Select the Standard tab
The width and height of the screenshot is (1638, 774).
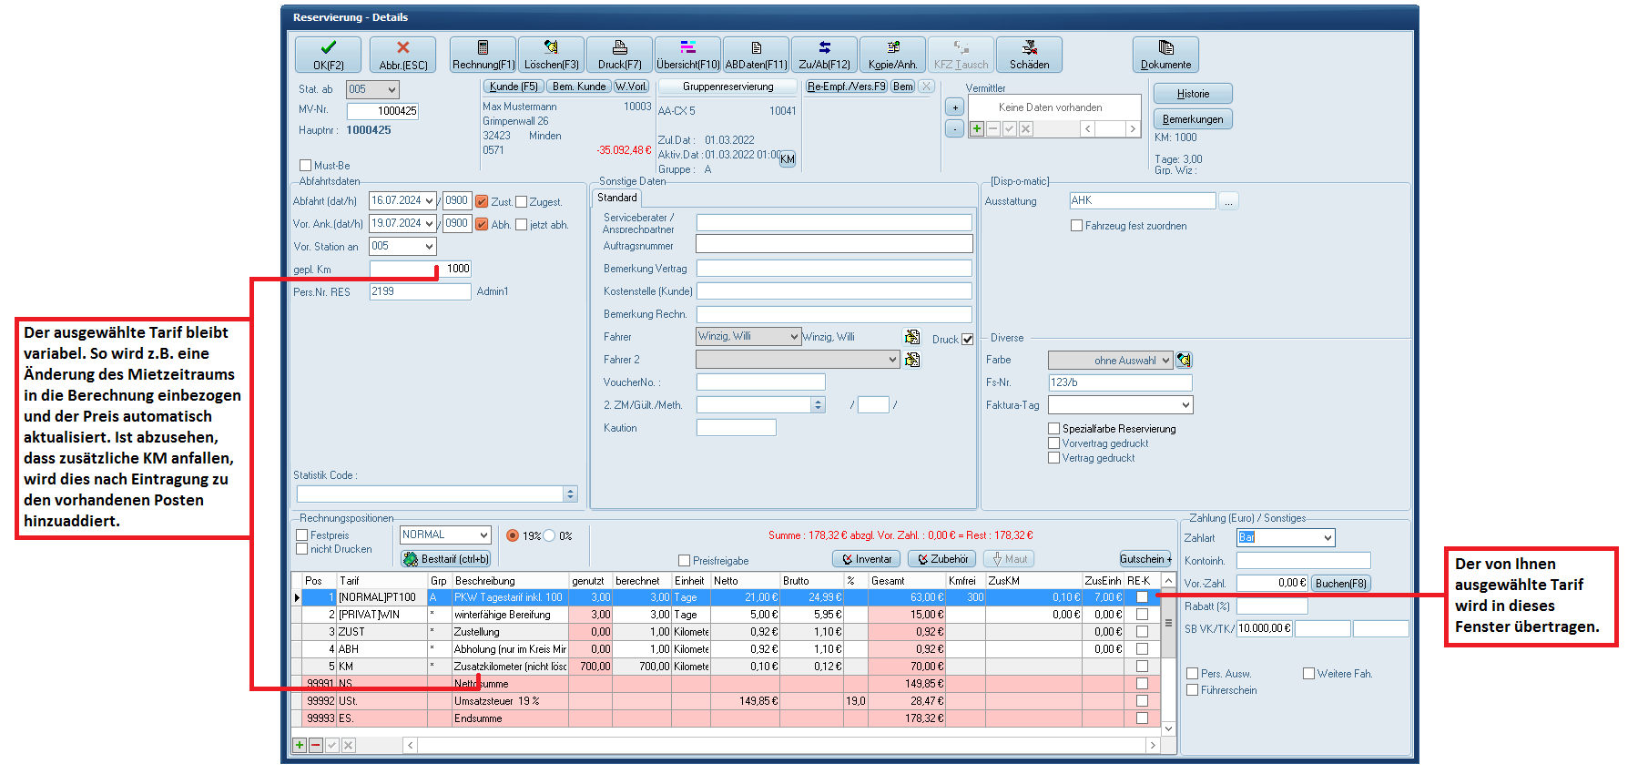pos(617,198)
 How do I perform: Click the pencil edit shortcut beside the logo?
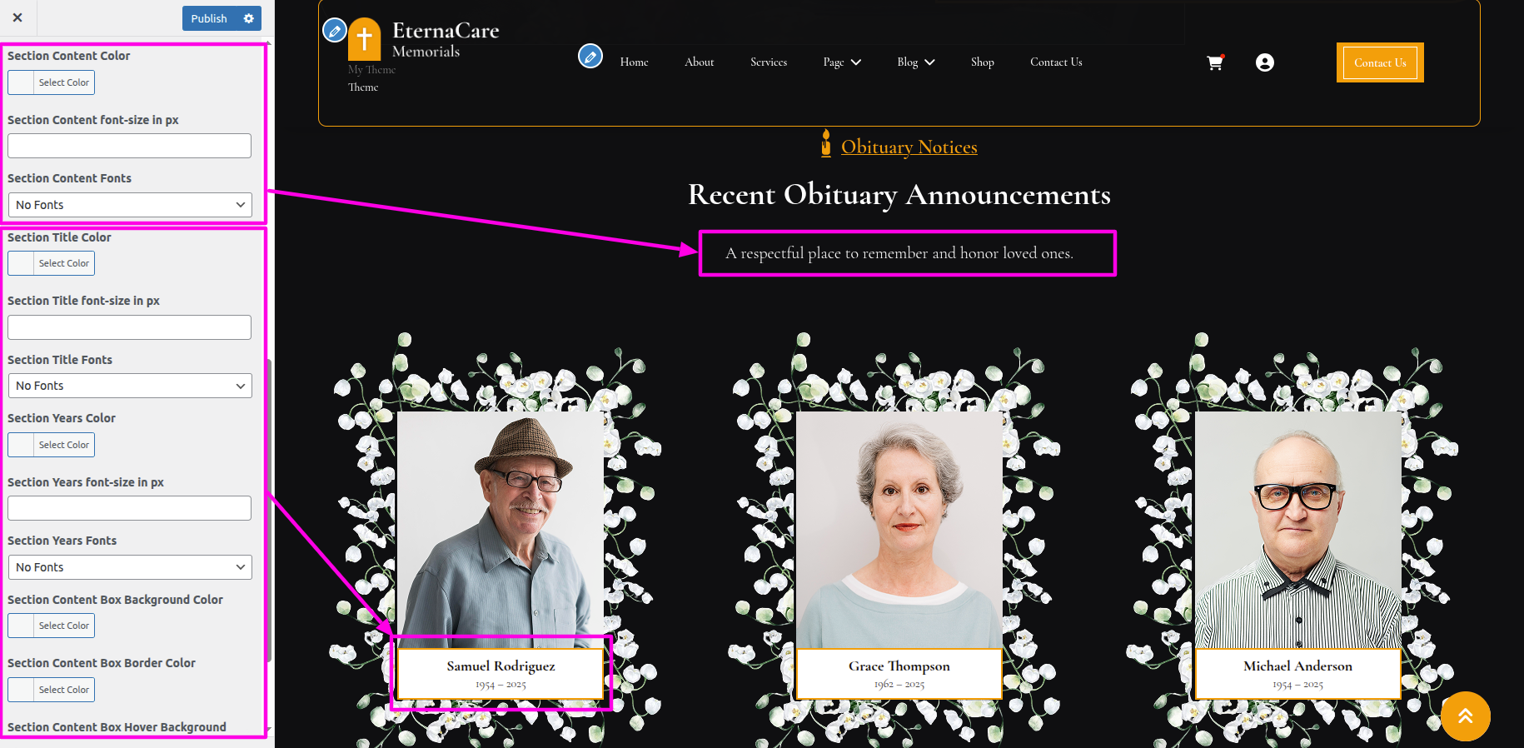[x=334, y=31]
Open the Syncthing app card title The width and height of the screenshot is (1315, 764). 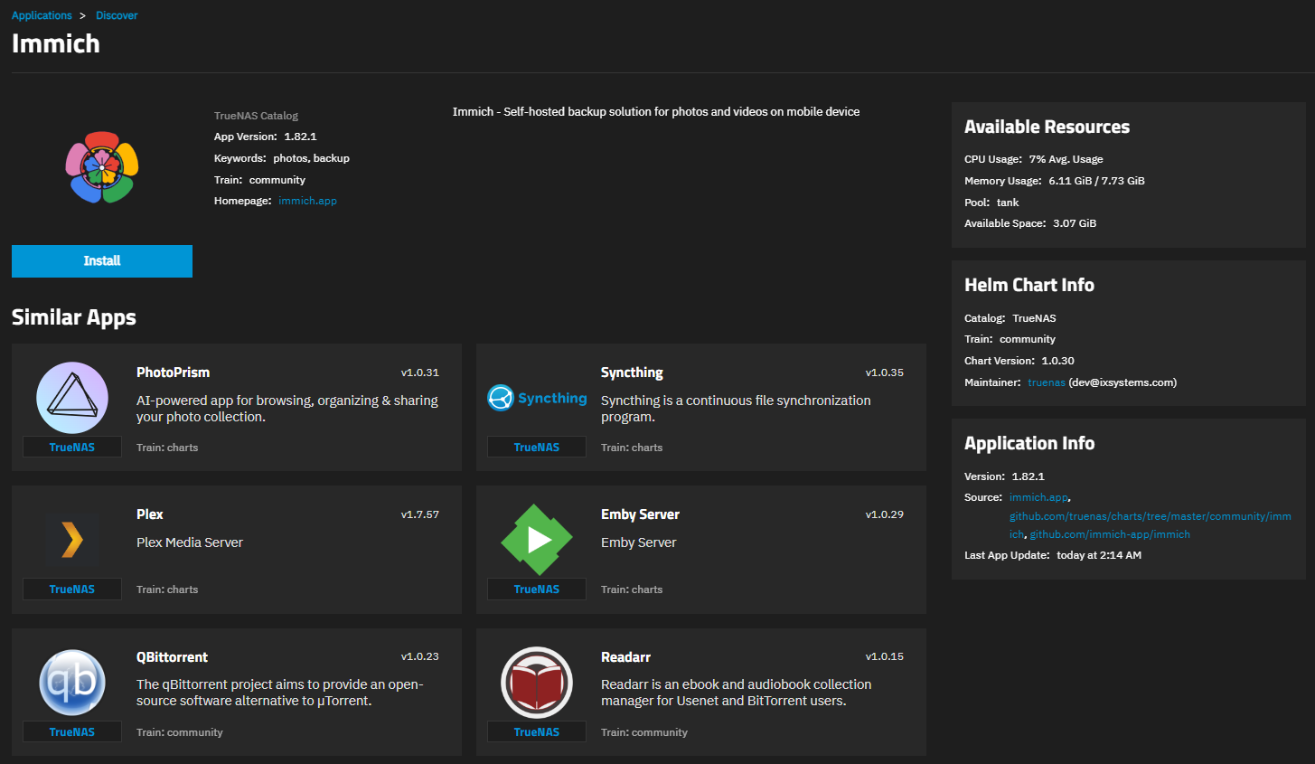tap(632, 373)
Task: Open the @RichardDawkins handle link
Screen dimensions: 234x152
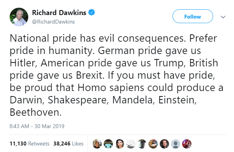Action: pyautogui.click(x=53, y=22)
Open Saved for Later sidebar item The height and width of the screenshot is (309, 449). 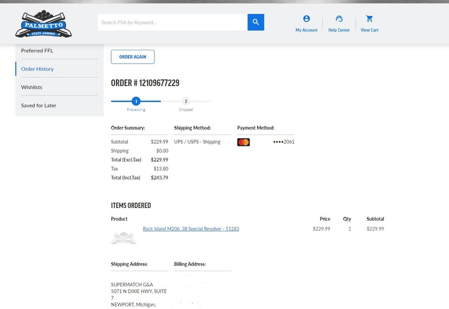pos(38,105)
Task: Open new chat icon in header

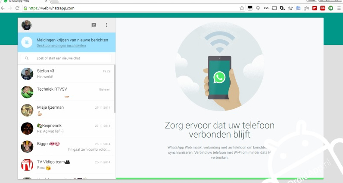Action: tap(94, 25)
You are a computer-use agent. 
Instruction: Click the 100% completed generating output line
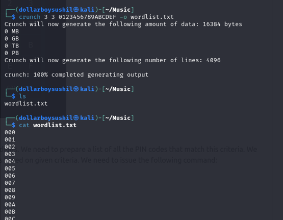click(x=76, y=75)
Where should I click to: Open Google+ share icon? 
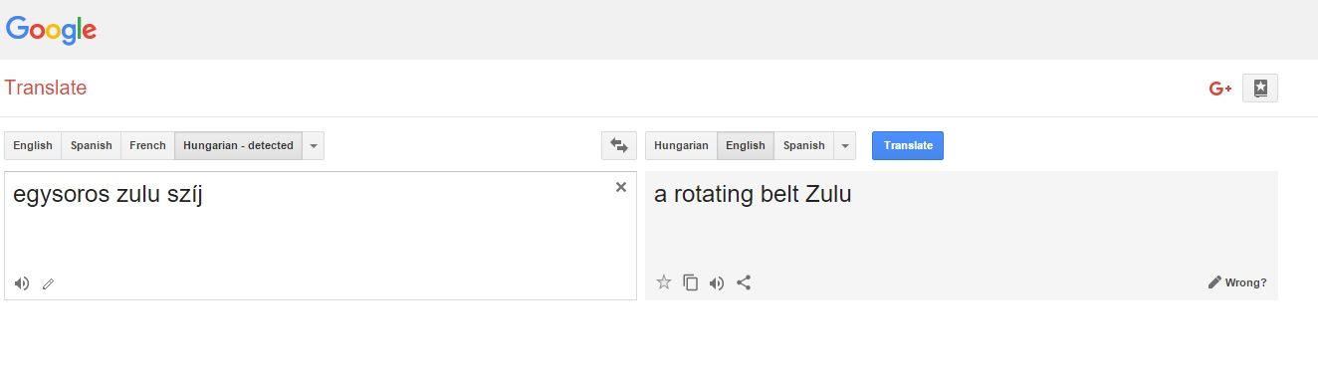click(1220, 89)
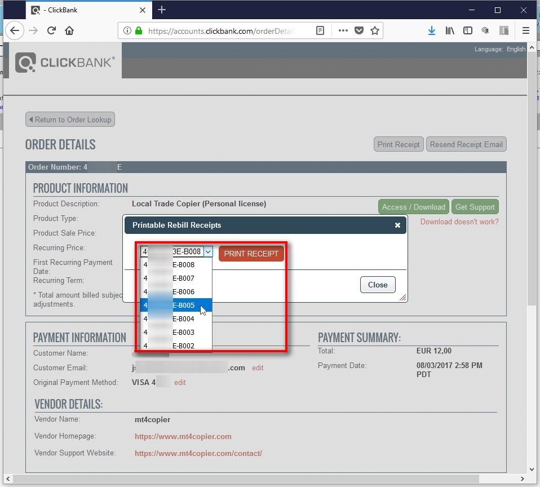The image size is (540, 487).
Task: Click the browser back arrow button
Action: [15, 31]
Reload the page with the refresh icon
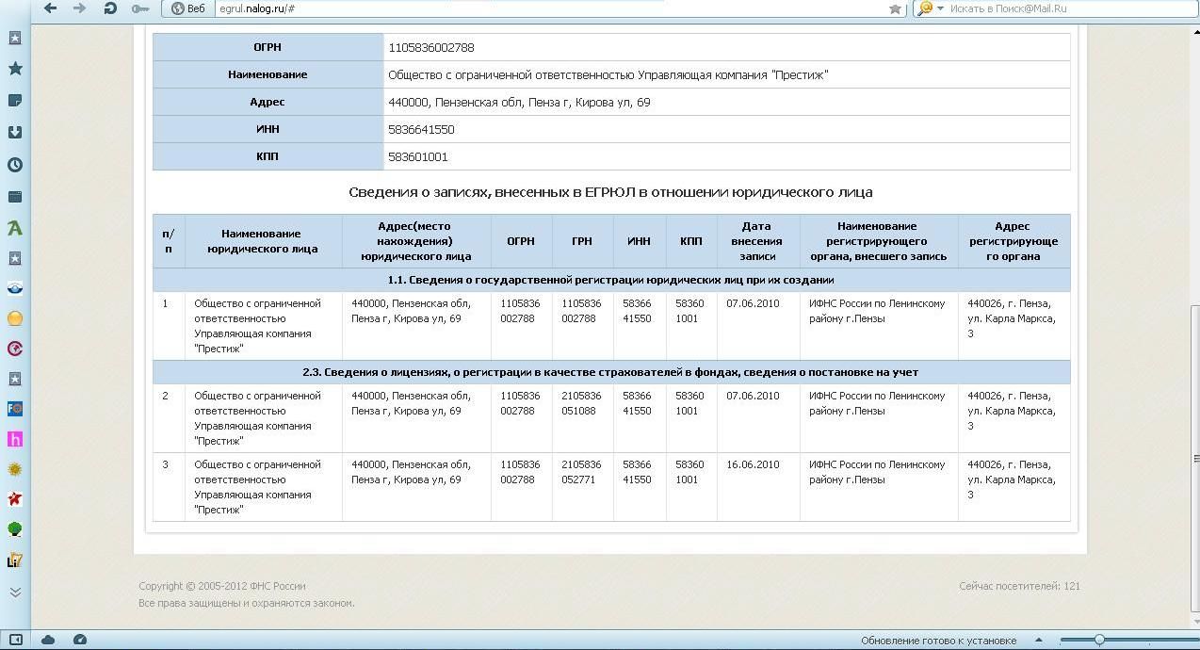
****************
▸ EXERCISE DESCRIPTION
Please write out, word for word, only the lines from the one holding "Where should I" through the end of the records above, with both end lines included and the pictures dropped.

▸ RESULT OF THE EXERCISE
Where should I click to: Open Google+ share icon? 
click(1220, 89)
The image size is (540, 487).
Task: Click the browser back arrow button
Action: [15, 31]
Reload the page with the refresh icon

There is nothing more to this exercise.